#### What is needed
Your answer should be the exact lines of the data below from the one containing "Check Price On Amazon (360, 102)" through the one containing "News (300, 2158)"; please include nothing else.

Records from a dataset
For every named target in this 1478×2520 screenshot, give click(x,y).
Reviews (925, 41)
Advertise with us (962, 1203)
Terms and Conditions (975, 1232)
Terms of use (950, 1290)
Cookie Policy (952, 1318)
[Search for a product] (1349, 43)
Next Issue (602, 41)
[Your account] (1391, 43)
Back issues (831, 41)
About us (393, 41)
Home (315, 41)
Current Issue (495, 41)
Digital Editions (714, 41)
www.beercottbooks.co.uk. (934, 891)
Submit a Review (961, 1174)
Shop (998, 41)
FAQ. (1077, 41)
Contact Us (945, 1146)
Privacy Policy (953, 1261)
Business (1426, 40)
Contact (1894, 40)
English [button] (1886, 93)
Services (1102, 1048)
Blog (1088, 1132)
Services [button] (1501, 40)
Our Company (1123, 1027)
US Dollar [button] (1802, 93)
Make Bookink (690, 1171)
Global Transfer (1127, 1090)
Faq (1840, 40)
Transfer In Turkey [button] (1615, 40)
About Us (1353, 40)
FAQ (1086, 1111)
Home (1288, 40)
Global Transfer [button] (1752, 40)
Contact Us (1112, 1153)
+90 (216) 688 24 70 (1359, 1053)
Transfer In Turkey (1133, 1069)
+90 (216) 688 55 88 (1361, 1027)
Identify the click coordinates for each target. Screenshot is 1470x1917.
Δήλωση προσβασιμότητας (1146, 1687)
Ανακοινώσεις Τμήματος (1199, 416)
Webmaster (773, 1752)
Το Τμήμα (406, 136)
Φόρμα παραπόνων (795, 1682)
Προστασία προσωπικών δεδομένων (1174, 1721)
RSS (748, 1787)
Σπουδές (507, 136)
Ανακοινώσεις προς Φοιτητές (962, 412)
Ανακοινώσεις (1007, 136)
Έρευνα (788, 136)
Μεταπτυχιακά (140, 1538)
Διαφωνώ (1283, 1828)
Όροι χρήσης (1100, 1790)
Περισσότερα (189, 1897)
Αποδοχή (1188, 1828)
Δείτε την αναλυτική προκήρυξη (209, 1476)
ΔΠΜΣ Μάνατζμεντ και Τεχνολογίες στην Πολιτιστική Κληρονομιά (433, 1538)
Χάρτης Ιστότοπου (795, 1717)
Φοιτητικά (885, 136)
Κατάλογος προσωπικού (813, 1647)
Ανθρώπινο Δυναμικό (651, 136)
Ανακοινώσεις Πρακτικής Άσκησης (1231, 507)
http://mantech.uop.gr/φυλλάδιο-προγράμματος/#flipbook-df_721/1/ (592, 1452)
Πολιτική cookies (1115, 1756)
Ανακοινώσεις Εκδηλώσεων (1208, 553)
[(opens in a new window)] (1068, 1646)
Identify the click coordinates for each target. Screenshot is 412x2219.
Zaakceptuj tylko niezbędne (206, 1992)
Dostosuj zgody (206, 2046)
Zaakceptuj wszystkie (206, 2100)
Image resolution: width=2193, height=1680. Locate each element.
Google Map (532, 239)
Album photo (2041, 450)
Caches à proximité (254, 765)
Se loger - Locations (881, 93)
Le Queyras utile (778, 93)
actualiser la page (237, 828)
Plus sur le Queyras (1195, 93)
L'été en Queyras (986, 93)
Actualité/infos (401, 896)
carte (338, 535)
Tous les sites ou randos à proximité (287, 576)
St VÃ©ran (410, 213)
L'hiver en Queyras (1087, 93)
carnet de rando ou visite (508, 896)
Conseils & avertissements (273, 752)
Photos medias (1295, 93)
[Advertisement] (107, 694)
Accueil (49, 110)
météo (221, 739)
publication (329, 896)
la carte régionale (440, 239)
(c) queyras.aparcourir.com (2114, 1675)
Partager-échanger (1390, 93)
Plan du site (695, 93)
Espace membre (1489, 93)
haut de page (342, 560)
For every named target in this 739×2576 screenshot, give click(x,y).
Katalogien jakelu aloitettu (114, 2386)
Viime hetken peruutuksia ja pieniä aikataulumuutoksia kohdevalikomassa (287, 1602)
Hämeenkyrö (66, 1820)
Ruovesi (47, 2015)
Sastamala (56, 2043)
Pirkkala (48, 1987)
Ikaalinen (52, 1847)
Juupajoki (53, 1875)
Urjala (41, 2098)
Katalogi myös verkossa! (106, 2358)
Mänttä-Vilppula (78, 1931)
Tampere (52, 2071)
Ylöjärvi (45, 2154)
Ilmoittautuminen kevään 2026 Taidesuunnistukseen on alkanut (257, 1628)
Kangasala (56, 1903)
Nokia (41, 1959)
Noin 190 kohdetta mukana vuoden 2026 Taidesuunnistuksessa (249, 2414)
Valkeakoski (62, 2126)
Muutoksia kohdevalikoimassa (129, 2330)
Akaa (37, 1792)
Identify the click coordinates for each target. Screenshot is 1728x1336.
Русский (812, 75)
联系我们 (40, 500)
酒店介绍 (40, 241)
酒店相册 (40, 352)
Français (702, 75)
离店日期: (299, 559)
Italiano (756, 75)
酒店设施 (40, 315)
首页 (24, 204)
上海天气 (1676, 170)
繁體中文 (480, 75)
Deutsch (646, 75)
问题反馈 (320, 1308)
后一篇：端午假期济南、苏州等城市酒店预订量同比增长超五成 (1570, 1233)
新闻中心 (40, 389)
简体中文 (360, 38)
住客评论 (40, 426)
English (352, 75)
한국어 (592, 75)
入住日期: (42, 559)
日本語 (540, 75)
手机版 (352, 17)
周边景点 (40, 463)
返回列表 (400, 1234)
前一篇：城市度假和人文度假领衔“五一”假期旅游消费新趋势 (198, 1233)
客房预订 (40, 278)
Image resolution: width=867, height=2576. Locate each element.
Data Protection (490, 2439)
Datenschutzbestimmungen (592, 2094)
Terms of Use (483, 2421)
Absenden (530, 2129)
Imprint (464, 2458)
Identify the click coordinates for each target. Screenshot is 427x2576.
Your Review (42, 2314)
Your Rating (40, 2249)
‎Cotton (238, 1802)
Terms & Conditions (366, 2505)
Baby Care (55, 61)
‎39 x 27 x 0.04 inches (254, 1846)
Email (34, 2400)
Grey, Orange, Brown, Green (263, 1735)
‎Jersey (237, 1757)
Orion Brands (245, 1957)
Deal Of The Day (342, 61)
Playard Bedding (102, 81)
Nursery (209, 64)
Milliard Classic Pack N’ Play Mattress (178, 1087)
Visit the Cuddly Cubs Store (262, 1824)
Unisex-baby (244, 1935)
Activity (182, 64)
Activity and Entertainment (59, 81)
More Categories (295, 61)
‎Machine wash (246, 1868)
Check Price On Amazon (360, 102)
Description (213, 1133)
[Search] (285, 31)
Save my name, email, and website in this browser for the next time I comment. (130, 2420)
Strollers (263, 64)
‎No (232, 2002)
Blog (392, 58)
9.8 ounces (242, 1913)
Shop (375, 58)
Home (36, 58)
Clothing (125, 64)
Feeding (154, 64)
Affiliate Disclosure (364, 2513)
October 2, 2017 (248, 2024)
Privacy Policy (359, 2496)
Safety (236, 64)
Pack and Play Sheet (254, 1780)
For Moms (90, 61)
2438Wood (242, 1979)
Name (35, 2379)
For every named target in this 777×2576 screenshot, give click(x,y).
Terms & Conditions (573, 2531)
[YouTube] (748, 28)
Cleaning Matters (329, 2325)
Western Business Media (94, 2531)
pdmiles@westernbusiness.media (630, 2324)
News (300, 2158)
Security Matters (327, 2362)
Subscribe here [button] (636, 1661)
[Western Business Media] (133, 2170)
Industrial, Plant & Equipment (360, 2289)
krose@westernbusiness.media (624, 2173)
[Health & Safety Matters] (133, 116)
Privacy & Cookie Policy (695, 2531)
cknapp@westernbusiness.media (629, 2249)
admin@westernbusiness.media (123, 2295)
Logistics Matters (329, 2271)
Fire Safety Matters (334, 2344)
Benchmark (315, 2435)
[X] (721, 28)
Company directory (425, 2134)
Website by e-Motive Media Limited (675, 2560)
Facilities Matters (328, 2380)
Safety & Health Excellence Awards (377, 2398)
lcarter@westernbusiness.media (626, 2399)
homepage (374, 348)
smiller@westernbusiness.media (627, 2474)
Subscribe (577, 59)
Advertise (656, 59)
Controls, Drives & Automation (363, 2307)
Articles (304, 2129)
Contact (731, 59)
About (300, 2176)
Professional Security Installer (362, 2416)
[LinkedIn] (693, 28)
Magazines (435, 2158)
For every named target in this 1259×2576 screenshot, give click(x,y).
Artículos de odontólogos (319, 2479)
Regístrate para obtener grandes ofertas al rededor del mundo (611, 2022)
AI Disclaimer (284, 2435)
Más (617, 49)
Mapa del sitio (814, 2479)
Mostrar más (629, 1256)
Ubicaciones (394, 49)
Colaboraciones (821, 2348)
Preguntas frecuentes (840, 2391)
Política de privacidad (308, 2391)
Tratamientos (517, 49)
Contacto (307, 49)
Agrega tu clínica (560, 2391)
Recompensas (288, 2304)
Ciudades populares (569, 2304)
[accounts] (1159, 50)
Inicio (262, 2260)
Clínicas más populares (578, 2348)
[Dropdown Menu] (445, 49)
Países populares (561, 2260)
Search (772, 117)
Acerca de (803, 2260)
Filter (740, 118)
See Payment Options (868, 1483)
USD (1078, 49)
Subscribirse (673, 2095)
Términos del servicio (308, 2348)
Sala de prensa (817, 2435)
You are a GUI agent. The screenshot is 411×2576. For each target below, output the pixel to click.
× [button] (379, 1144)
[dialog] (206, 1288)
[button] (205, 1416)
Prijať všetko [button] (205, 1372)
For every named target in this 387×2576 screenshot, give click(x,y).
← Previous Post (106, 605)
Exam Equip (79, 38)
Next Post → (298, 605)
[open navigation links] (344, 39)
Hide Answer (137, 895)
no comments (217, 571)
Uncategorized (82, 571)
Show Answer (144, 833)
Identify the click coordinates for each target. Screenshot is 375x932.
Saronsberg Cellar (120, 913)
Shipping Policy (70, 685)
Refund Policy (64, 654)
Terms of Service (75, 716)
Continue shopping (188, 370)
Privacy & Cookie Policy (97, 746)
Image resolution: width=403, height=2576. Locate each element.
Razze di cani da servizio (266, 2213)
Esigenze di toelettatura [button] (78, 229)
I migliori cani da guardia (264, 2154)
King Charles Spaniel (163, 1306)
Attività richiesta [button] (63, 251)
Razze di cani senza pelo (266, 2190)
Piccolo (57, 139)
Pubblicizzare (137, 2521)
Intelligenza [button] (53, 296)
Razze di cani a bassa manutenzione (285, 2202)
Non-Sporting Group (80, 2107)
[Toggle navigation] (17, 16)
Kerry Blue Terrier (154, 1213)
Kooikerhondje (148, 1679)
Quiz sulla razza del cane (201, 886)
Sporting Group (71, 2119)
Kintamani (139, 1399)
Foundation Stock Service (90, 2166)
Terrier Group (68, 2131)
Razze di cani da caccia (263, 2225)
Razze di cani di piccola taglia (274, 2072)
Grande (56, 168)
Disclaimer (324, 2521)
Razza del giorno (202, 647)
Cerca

#### Written solution
Check Price On Amazon (360, 102)
Description (213, 1133)
[Search] (285, 31)
Save my name, email, and website in this browser for the next time I comment. (130, 2420)
Strollers (263, 64)
‎No (232, 2002)
Blog (392, 58)
9.8 ounces (242, 1913)
Shop (375, 58)
Home (36, 58)
Clothing (125, 64)
Feeding (154, 64)
Affiliate Disclosure (364, 2513)
October 2, 2017 (248, 2024)
Privacy Policy (359, 2496)
Safety (236, 64)
Pack and Play Sheet (254, 1780)
For Moms (90, 61)
2438Wood (242, 1979)
Name (35, 2379)
For every named target in this 777×2576 screenshot, give click(x,y).
Terms & Conditions (573, 2531)
[YouTube] (748, 28)
Cleaning Matters (329, 2325)
Western Business Media (94, 2531)
pdmiles@westernbusiness.media (630, 2324)
News (300, 2158)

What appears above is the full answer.